Are we now on the verge of another Civil War? Not really - at least not one like the last one. For one thing, despite the pro-Union strongholds of East Tennessee and West Virginia and the Confederate sympathies of Border States like Kentucky and Maryland, our sectional Civil War was distinctly geographical and dependent on the formal secession of specific states. Our divisions do not map so exactly.

Yet that is not to deny the degree of division among us, nor the fact that, in contrast to the celebrated "cross-cutting cleavages" of old, our divisions increasingly align along educational, economic, regional, religious, and cultural lines. One of the curiosities of our current political predicament has been the ideological narrowing of our political parties. They have also, so to speak (and not for the first time), switched sides in terms of whom they represent and what they ostensibly stand for. For the greater part of a century, the Republican Party was, broadly speaking, the party of progressive nationalism and civil rights. Meanwhile, the Democratic Party was (broadly speaking) that of states' rights and white supremacy. In the 20th-century, the Democratic Party became the party of urban ethnics and organized labor, and then later the party of civil rights. By the 21st century, however, the Democratic Party was well on its way to becoming the party primarily of educated elites and global finance, while the Republican Party (especially after the 2008 economic collapse and thanks in particular to the rise of Donald Trump) is increasingly becoming a working-class "populist" party of neo-isolationist Christian nationalism and racialized politics. Meanwhile extremely rich, elite, privileged personalities (e.g., Donald Trump, Robert F. Kennedy, Jr.) present themselves as "outsider" populists and spokespersons for the genuinely left behind, steering them away from problem solving political coalitions into warped libertarian fantasies of marginalization and persecution.

These deep divisions not only inhibit the United States from addressing seriously pressing problems (climate change, homelessness, increasing inequality, Russian imperialism, etc.), but increasingly also pit some Americans against their other fellow citizens in intensifying, mutual, intemperately ideological, self-reinforcing hatreds.

Such is the somber state of our sad United States on our 247th birthday.

The American founding was flawed from the start and in multiple ways. It was, as already noted, a minority movement, divided from other Americans about independence and within itself about the purpose and power of government and, increasingly, about slavery and race.
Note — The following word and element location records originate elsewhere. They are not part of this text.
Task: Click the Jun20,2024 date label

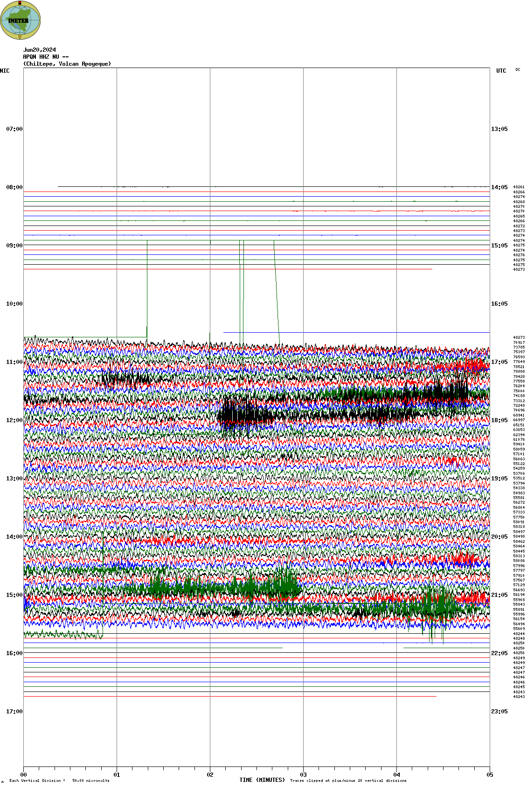Action: (x=40, y=50)
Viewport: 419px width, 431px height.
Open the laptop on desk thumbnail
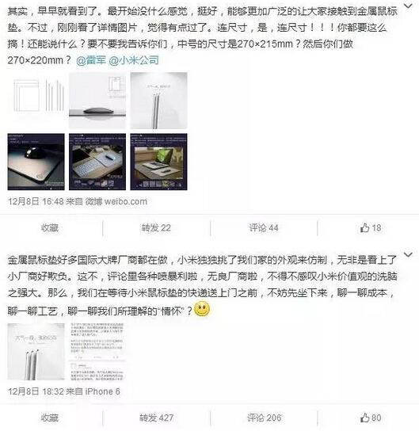(x=158, y=162)
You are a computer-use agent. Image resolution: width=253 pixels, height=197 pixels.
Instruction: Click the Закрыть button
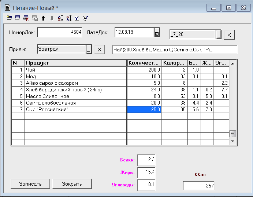tap(72, 184)
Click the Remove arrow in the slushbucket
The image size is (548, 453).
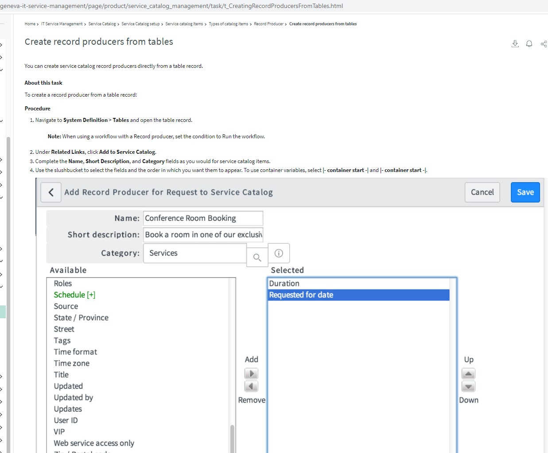(x=251, y=386)
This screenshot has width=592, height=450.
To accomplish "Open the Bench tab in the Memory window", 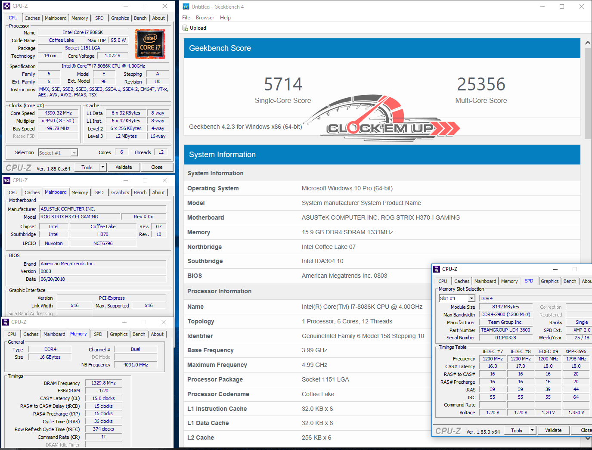I will [x=139, y=334].
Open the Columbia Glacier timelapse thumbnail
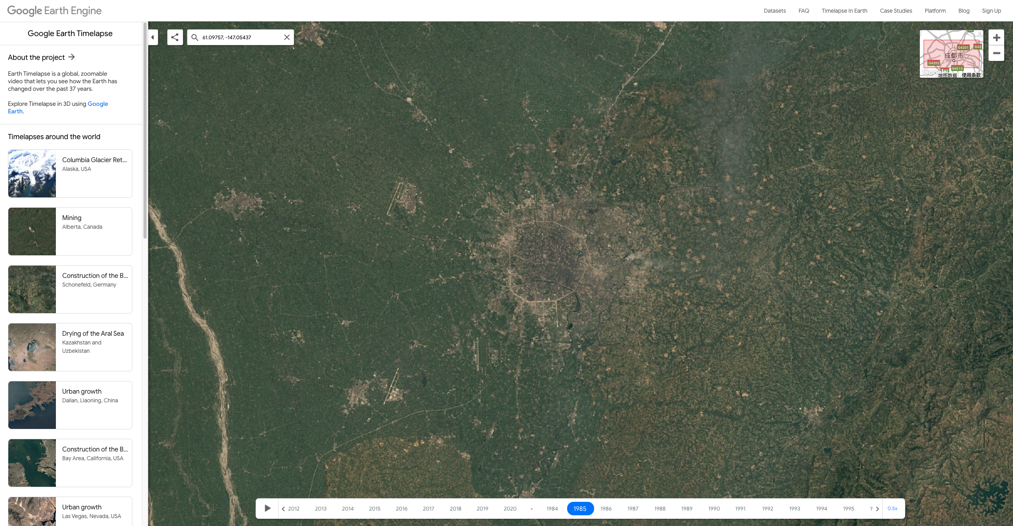 point(32,174)
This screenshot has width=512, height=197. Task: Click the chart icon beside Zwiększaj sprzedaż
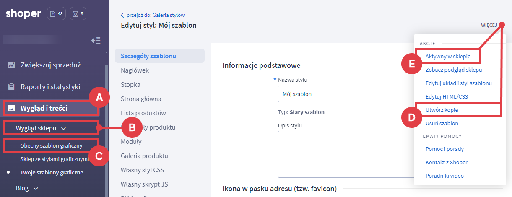(x=11, y=65)
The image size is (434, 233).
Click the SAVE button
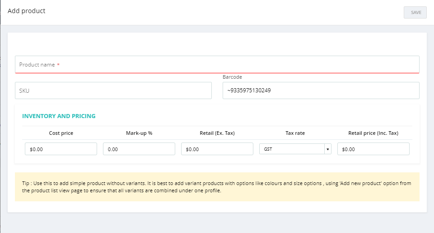click(415, 12)
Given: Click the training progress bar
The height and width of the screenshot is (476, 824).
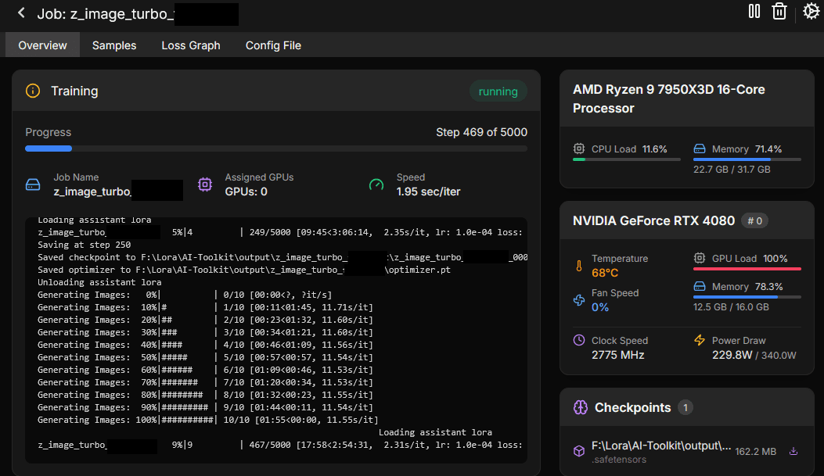Looking at the screenshot, I should click(276, 149).
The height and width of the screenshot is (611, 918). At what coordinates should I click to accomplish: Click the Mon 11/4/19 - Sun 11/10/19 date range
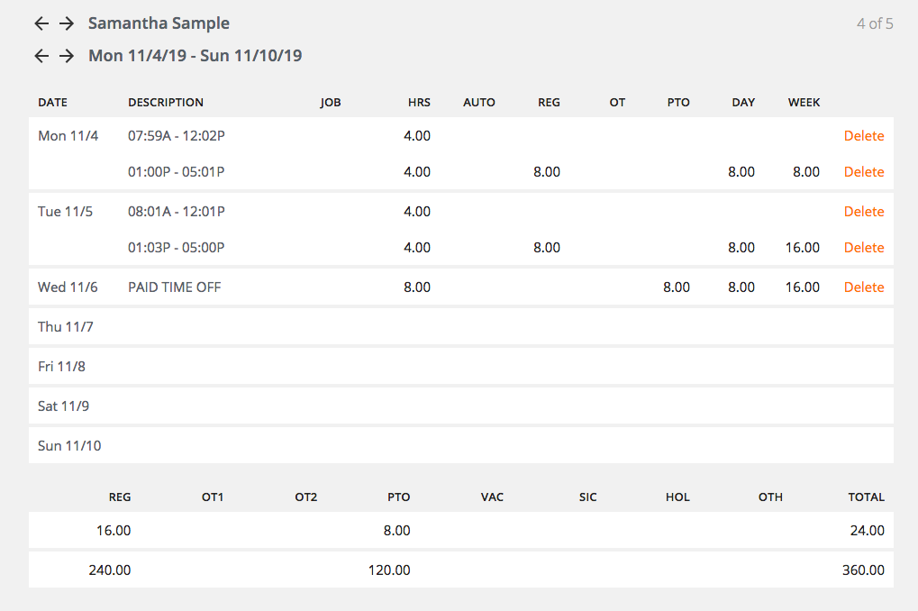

Its leaders - not all, but certainly some of them - were tainted by Deism, and colonial society was somewhat less churched than we like to think. That we are inclined to try to remember it otherwise is a reflection of the tremendous transformation of America that happened after the founding. I refer, of course to the so-called "Second Great Awakening," which managed to marginalize the Deistic elements of the founding era in a new (admittedly Protestant) Christian consensus. From its desultory colonial condition, American Church membership meanwhile rose throughout the 19th-century and continued to rise until reaching its peak in the mid-20th-century. If our presently polarized and dangerously secularizing politics increasingly associates religion with some of the worst aspects of American character, our history reminds us that, since the Second Great Awakening, religion has consistently been associated with what is best about America. Our history reminds us that deviations are part of the story but not necessarily the whole story, and that things can - and do - get better.

So let us together toast another Glorious Fourth! As much as our own greedily self-induced climate crisis of heat waves and smoke-filled air will allow, let it be, as it is supposed to be, a day for being together - with cookouts and hot dogs, parades and fireworks.